▶ **Work request**
Pick out and copy every line below that has the word "options".

Collected data
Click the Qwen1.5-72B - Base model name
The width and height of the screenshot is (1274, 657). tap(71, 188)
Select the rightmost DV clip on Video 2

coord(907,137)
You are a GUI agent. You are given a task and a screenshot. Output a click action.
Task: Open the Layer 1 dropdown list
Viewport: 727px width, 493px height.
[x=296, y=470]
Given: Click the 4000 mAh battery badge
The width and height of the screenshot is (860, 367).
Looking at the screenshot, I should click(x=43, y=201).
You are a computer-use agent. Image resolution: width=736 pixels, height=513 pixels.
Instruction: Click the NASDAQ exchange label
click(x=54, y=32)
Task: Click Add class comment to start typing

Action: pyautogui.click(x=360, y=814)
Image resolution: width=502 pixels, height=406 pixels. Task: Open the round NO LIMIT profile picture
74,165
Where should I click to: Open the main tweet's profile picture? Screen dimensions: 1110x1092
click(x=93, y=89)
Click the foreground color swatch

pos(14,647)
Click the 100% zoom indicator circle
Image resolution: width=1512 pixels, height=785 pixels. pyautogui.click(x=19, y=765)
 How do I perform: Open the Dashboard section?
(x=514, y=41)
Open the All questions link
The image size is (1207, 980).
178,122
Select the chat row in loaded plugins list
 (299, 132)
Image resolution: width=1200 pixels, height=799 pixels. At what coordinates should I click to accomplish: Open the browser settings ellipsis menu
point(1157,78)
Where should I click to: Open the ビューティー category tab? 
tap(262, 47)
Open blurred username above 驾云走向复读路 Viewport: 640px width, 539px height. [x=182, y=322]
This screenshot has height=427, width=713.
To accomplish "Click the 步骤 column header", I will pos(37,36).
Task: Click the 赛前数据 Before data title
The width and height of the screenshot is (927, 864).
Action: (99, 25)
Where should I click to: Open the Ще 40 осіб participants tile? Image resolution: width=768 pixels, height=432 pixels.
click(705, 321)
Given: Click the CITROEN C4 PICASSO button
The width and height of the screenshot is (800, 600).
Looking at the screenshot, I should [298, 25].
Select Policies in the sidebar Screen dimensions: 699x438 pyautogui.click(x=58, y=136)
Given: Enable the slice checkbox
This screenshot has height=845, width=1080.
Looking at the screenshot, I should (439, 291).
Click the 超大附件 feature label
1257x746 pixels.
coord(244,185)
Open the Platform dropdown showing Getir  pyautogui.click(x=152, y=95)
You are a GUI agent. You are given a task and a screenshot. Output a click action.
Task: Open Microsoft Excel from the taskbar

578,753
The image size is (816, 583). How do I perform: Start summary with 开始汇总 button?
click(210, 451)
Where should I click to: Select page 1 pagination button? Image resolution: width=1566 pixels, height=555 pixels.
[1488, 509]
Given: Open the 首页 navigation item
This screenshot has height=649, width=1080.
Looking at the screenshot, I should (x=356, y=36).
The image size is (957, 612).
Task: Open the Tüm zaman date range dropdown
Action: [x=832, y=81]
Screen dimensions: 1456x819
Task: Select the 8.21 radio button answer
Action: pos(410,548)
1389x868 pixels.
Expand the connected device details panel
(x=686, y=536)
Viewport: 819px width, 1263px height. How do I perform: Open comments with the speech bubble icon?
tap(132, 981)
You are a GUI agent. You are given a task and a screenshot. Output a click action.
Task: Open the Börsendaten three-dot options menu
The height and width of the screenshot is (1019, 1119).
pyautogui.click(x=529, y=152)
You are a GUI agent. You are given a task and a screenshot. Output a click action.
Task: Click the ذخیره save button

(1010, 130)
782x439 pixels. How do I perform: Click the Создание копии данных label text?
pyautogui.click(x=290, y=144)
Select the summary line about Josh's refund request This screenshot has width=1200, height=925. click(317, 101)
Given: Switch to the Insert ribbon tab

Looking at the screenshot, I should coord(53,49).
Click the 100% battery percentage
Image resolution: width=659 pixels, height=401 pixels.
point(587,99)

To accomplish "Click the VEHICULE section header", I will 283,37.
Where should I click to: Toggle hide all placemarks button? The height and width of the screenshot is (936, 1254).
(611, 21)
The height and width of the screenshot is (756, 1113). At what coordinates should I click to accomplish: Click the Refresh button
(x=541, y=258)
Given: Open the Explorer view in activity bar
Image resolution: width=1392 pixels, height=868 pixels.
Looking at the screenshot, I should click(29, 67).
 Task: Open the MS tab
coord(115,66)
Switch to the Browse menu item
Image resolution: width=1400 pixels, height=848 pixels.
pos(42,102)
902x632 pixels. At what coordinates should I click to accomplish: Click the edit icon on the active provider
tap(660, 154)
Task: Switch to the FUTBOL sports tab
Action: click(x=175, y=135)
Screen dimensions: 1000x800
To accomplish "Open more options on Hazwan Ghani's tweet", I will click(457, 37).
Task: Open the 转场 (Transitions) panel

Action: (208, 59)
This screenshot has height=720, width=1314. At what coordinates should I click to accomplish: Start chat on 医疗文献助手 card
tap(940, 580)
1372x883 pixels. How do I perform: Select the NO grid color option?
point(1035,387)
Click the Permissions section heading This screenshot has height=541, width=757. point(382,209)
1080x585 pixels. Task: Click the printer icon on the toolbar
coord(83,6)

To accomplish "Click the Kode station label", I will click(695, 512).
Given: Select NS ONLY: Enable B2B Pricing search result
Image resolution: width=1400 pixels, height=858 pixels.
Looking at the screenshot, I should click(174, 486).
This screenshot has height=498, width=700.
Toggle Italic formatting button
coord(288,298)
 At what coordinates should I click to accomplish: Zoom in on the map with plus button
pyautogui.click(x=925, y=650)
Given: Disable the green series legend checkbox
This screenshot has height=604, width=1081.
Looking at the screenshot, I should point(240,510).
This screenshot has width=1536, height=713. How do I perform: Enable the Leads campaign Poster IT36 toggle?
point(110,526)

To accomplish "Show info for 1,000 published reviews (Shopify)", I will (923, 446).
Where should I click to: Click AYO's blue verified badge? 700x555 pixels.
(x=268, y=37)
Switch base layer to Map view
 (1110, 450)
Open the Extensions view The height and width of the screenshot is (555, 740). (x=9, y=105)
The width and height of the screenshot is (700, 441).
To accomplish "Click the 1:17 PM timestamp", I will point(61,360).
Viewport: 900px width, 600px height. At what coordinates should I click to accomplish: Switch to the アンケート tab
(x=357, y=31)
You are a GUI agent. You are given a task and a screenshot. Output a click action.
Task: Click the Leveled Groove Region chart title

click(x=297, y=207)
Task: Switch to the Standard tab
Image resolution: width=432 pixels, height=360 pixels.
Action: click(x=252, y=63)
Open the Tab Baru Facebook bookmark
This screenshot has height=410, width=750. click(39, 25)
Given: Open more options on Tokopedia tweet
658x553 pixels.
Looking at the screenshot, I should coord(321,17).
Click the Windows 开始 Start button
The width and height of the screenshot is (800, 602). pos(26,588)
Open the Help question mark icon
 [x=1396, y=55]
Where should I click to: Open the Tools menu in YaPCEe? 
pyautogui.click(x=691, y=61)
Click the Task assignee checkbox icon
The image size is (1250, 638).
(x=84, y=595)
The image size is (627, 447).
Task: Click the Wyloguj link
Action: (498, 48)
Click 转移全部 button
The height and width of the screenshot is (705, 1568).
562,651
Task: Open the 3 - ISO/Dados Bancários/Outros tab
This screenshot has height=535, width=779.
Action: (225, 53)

▶ **Solution to the problem**
Task: Open the Börsendaten three-dot options menu
To accomplish "Open more options on Hazwan Ghani's tweet", I will click(457, 37).
Given: Open more options on Tokopedia tweet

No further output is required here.